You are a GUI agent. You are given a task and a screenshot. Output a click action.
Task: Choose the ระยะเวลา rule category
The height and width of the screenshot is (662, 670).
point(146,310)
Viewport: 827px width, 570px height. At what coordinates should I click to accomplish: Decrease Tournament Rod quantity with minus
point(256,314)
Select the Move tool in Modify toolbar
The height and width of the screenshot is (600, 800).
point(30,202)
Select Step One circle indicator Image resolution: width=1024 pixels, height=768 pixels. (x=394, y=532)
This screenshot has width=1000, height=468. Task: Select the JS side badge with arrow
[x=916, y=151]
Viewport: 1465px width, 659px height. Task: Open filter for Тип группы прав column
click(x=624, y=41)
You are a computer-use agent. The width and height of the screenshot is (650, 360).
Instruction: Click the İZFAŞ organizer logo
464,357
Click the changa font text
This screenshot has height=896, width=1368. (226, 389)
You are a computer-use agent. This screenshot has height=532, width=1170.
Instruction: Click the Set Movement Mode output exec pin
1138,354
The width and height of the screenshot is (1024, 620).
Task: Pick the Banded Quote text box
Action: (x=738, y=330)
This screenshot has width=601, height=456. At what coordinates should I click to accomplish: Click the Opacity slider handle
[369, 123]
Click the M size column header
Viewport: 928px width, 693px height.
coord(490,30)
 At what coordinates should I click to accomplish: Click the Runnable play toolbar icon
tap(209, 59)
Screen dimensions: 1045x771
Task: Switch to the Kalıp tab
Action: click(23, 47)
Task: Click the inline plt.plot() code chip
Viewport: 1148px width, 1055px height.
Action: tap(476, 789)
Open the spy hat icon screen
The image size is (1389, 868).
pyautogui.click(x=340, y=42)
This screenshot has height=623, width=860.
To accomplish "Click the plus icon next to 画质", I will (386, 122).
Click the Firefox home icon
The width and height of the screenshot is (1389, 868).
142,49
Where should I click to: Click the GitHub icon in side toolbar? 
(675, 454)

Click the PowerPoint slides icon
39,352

.....

### [Try it]
Using the material above, tally each line where the word "agent" appears. Reply with the total only.

### [Finished exercise]
3